Thinking about the Python equivalents of C's !!
double negation
C's !!
double negation idiom is a way of compressing all non-zero
values of an expression down into a 1. There's a number of things that
you can use to get the same effect in Python:
- if you know that your result is always zero or positive, you can use
cmp()
. I'm ambivalent about whether this is obscure usage; you're at least making it clear what you're doing, although probably not why.(If your result can be negative, you can use
abs(cmp(...))
.) - the minimalist version is just
bool(...)
, because (currently)True
andFalse
can be directly used in arithmetic expressions. - writing
int(bool(...))
has the same effect but makes it clear to readers (and programs like pylint and pychecker) that you're doing this deliberately.
I'm not sure which one I like better. Consider an expression like:
nbytes = nbits // 8 + int(bool(nbits % 8))
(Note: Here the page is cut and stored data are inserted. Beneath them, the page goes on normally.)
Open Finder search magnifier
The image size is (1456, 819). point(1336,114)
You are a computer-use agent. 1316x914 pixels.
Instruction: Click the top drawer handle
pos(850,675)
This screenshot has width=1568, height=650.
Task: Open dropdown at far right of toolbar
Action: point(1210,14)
My C heritage says that this version is the clearest (and indeed
it's the first one I thought of). I'd have to pause to think about
the cmp()
version, partly because I've yet to memorize which way
cmp()
's arguments run so I always have to think about what its result
will be.
I suspect that none of these would be considered good Python style,
and that the proper Pythonic way to do this is to just use an if
,
or to write the whole thing as math.ceil(nbits / 8.0)
and trust
that floating point precision is not going to bite you.
(For some reason I have a small addiction to little overly clever Python idioms like this.)